■ WHAT IS EXPECTED: Each line of the data below that contains "agent" must be copied.

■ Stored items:

# # # # # # #

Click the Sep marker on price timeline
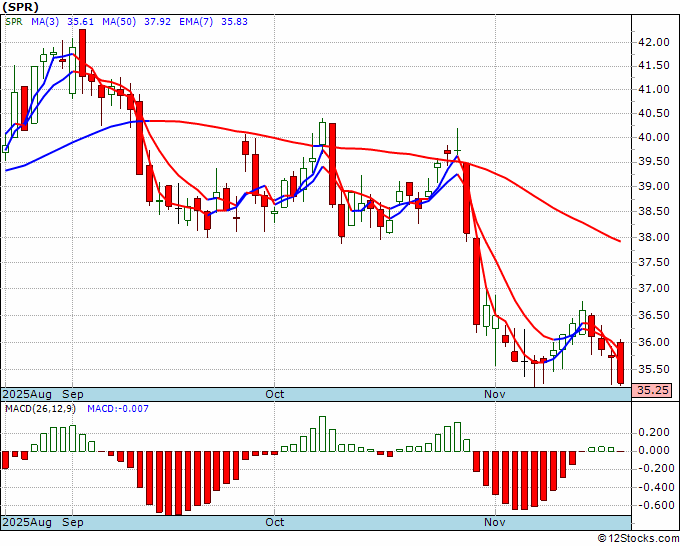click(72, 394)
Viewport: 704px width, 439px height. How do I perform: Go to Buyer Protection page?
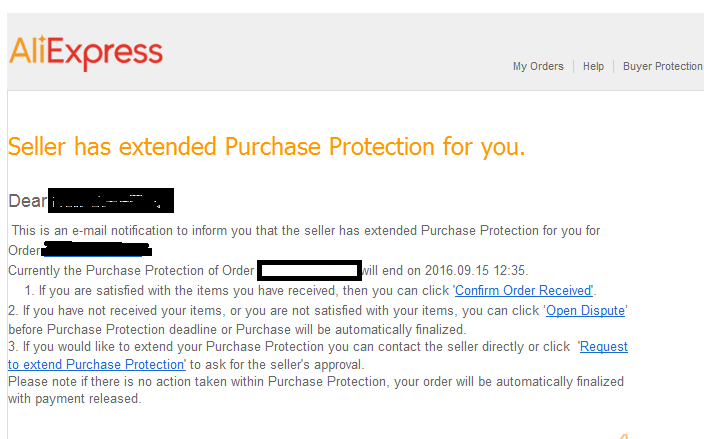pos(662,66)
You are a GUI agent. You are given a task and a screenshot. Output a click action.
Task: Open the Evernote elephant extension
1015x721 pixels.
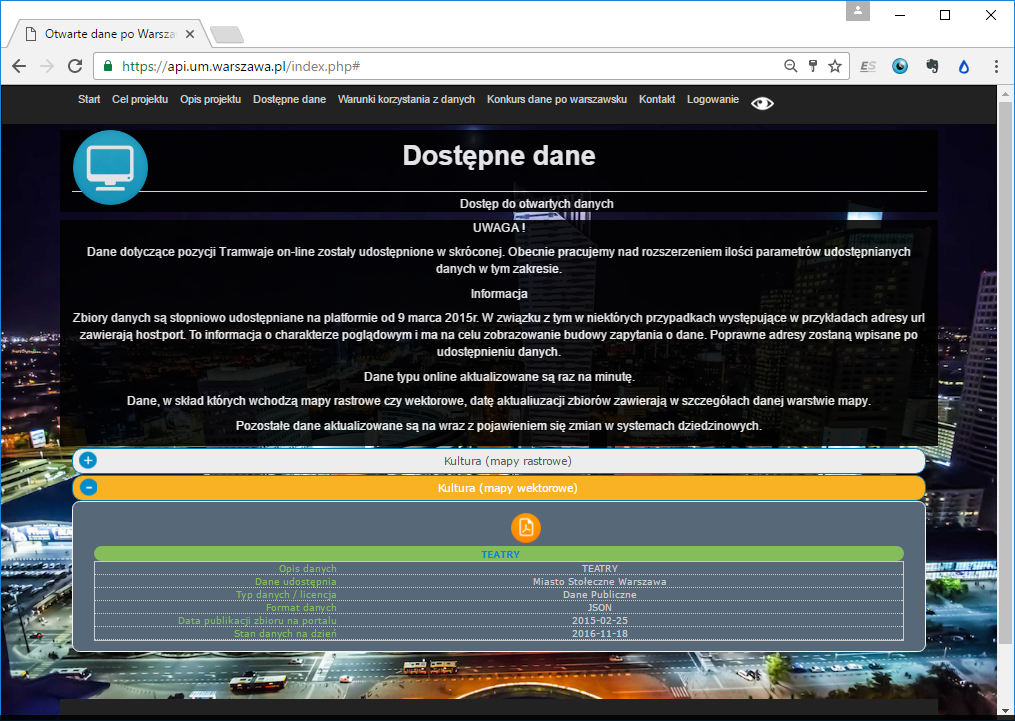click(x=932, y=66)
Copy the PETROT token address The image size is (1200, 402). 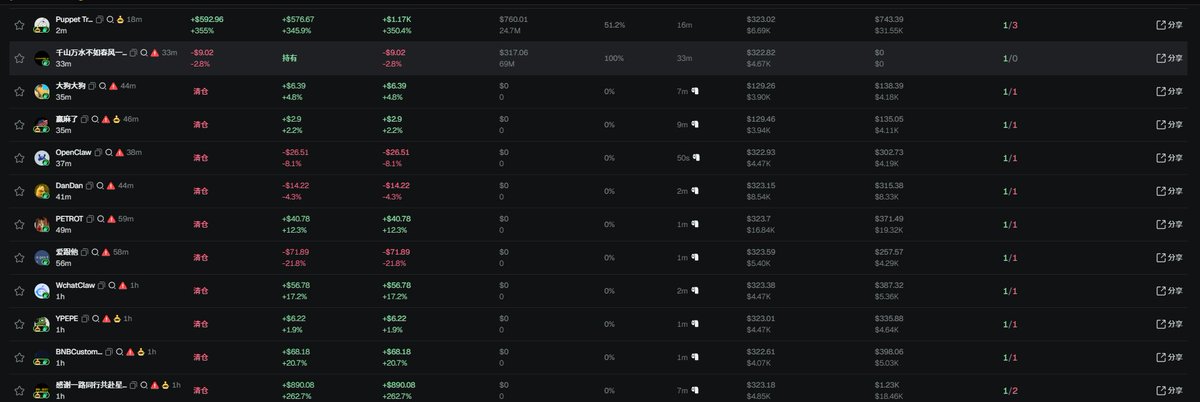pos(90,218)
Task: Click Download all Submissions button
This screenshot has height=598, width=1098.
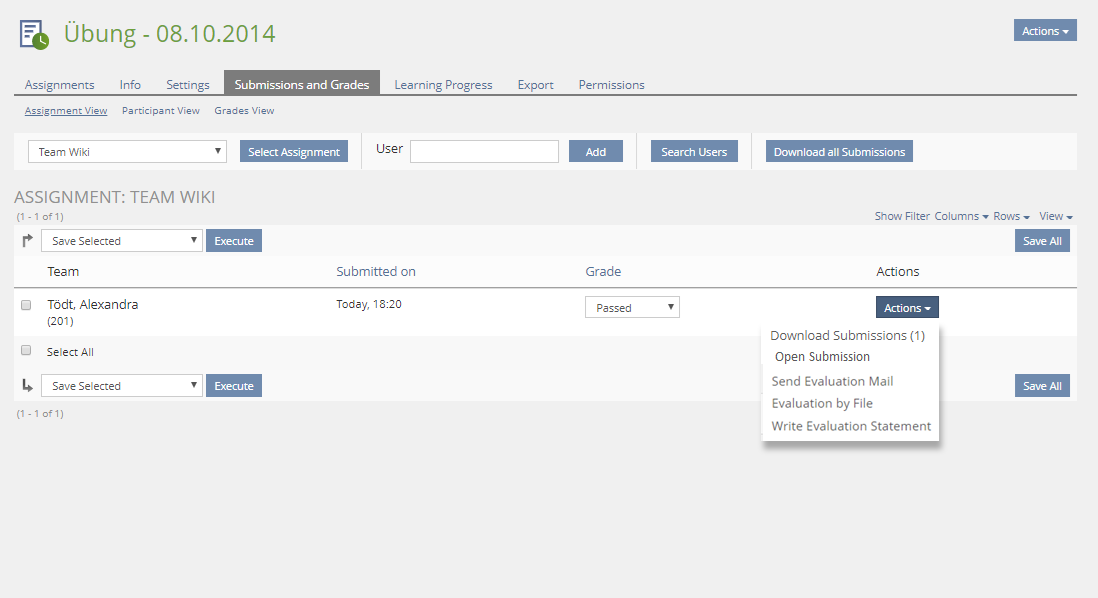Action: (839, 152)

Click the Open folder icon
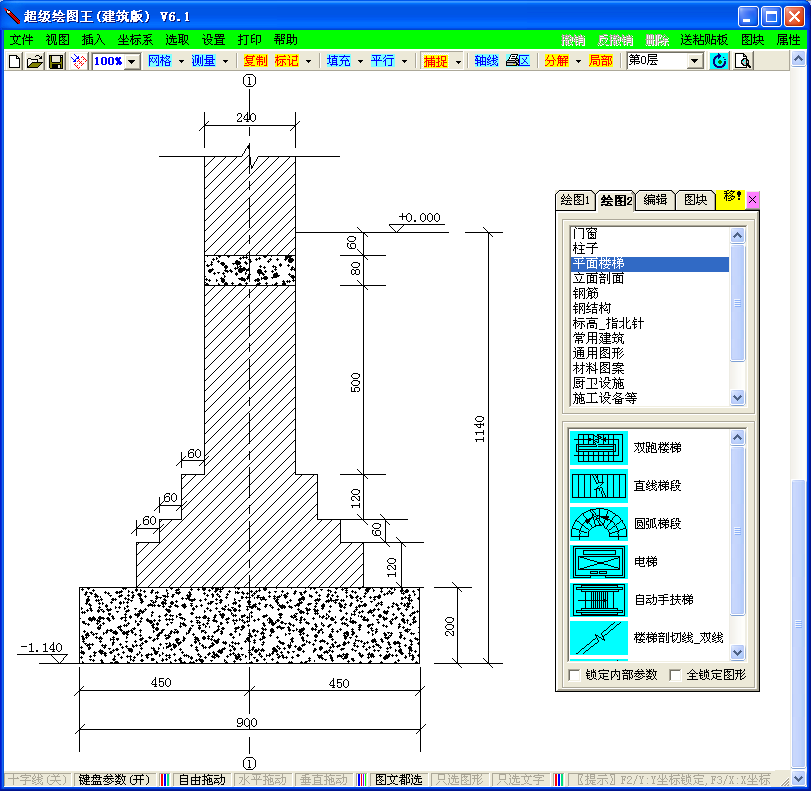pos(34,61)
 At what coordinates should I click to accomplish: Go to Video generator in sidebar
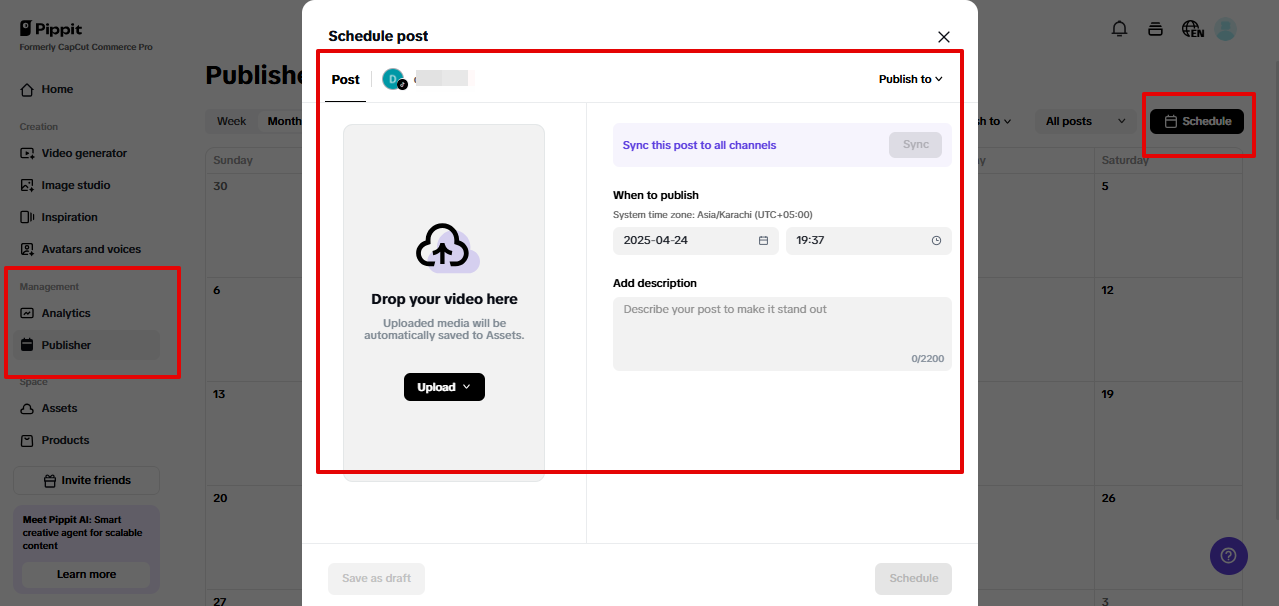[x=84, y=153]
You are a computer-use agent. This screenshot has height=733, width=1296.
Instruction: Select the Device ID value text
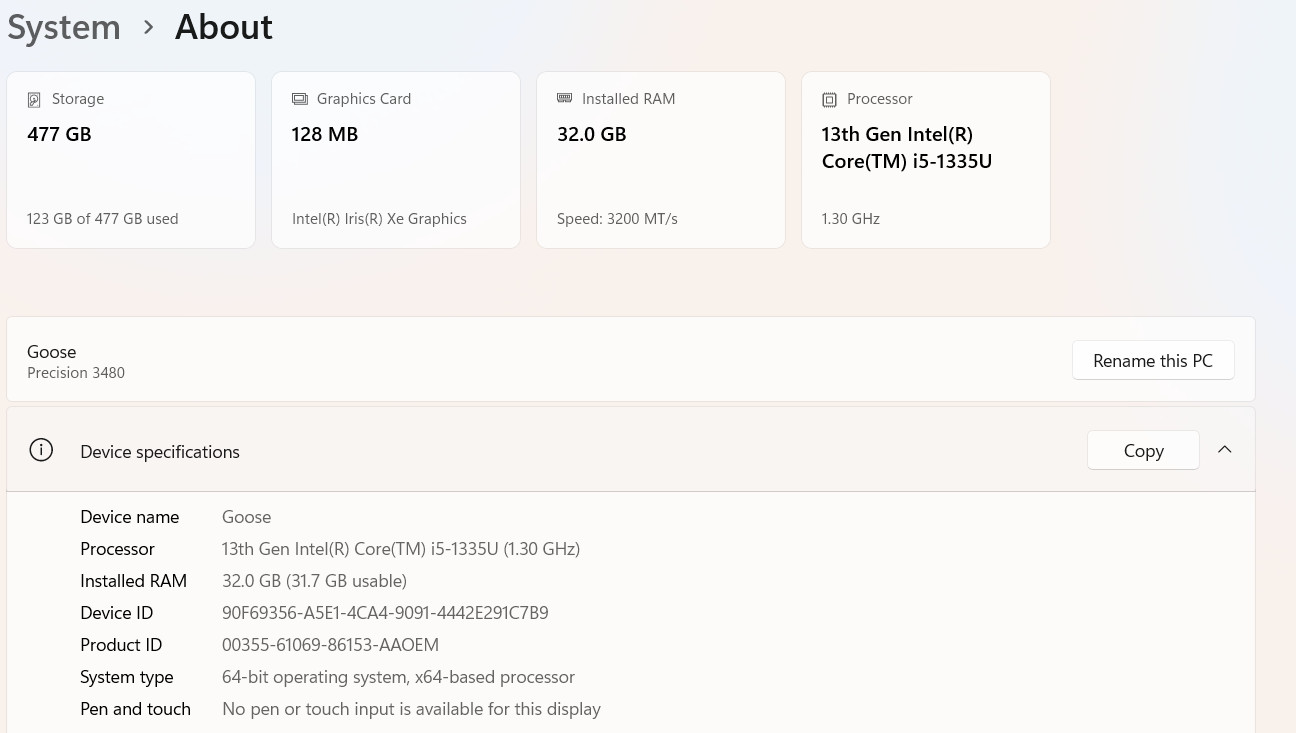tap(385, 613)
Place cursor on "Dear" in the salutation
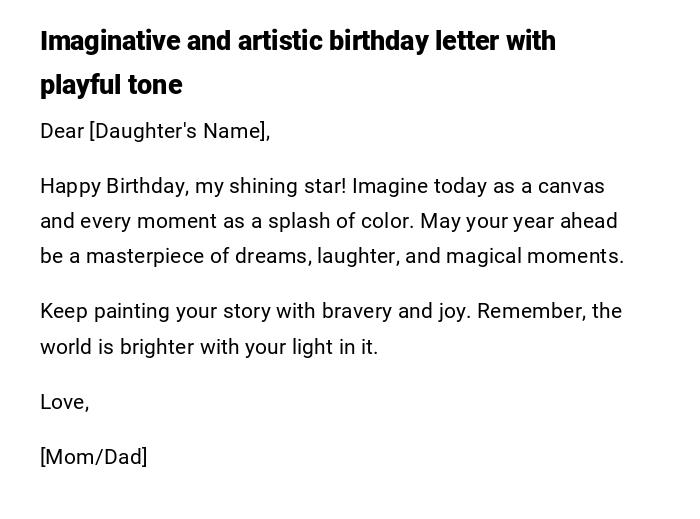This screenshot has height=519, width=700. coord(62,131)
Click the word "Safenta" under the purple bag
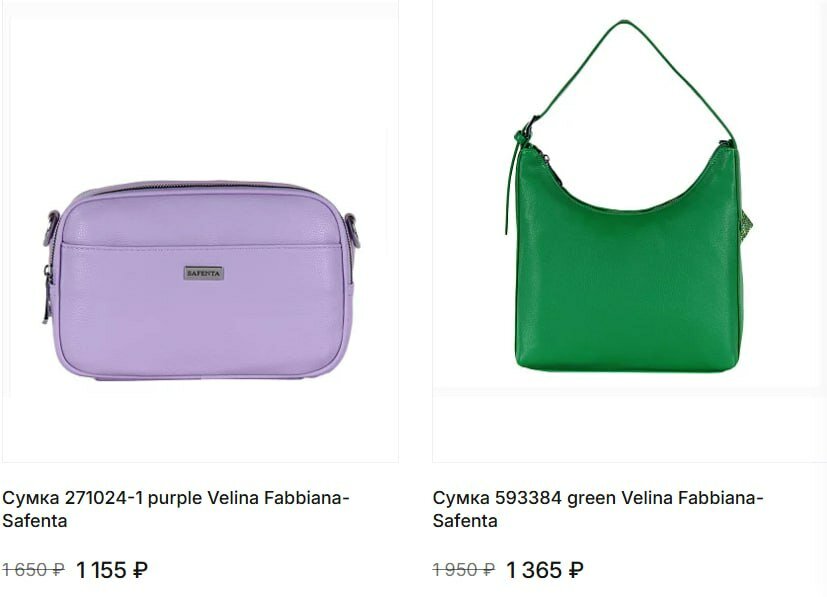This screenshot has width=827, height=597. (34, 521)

# # # # # # #

■ REPLY:
You are a GUI agent. You are given a task and a screenshot. Output a click action.
You are a computer-use agent. This screenshot has height=733, width=1296.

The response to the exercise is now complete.